PROBLEM DESCRIPTION: Repeat only the lines running from the beginning of the material through the line that contains "Aanpassen (645, 1444)".
TASK MATERIAL Block Start
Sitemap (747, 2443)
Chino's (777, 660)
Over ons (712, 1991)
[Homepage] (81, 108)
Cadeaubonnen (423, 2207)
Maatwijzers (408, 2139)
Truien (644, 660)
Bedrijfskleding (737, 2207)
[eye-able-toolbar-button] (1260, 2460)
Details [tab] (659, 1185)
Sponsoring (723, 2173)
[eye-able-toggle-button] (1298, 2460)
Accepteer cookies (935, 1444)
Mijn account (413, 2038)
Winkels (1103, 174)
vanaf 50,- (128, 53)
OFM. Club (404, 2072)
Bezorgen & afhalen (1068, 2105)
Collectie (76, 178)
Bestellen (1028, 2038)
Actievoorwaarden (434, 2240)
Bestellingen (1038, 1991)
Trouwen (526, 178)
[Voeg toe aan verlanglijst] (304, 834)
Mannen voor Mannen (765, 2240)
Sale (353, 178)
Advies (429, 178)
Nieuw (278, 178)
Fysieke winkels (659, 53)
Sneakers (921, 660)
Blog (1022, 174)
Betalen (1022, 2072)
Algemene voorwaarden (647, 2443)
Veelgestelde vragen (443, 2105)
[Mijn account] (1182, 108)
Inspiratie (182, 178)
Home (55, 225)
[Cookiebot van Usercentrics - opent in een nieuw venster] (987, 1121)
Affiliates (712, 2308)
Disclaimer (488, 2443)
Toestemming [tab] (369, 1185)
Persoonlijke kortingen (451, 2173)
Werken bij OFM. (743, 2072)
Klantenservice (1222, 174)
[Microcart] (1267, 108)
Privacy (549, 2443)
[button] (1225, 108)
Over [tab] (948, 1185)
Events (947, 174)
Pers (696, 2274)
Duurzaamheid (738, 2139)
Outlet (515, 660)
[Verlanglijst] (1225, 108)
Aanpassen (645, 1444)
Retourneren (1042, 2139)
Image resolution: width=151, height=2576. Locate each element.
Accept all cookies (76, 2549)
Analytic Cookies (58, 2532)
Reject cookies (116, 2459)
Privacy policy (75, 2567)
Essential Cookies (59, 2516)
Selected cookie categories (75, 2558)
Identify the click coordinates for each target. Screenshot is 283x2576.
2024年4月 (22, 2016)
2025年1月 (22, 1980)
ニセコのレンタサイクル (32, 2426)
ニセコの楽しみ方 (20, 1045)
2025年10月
TASK MATERIAL Block End
ANSWER FOR THE TASK:
Sitemap (747, 2443)
Chino's (777, 660)
Over ons (712, 1991)
[Homepage] (81, 108)
Cadeaubonnen (423, 2207)
Maatwijzers (408, 2139)
Truien (644, 660)
Bedrijfskleding (737, 2207)
[eye-able-toolbar-button] (1260, 2460)
Details [tab] (659, 1185)
Sponsoring (723, 2173)
[eye-able-toggle-button] (1298, 2460)
Accepteer cookies (935, 1444)
Mijn account (413, 2038)
Winkels (1103, 174)
vanaf 50,- (128, 53)
OFM. Club (404, 2072)
Bezorgen & afhalen (1068, 2105)
Collectie (76, 178)
Bestellen (1028, 2038)
Actievoorwaarden (434, 2240)
Bestellingen (1038, 1991)
Trouwen (526, 178)
[Voeg toe aan verlanglijst] (304, 834)
Mannen voor Mannen (765, 2240)
Sale (353, 178)
Advies (429, 178)
Nieuw (278, 178)
Fysieke winkels (659, 53)
Sneakers (921, 660)
Blog (1022, 174)
Betalen (1022, 2072)
Algemene voorwaarden (647, 2443)
Veelgestelde vragen (443, 2105)
[Mijn account] (1182, 108)
Inspiratie (182, 178)
Home (55, 225)
[Cookiebot van Usercentrics - opent in een nieuw venster] (987, 1121)
Affiliates (712, 2308)
Disclaimer (488, 2443)
Toestemming [tab] (369, 1185)
Persoonlijke kortingen (451, 2173)
Werken bij OFM. (743, 2072)
Klantenservice (1222, 174)
[Microcart] (1267, 108)
Privacy (549, 2443)
[button] (1225, 108)
Over [tab] (948, 1185)
Events (947, 174)
Pers (696, 2274)
Duurzaamheid (738, 2139)
Outlet (515, 660)
[Verlanglijst] (1225, 108)
Aanpassen (645, 1444)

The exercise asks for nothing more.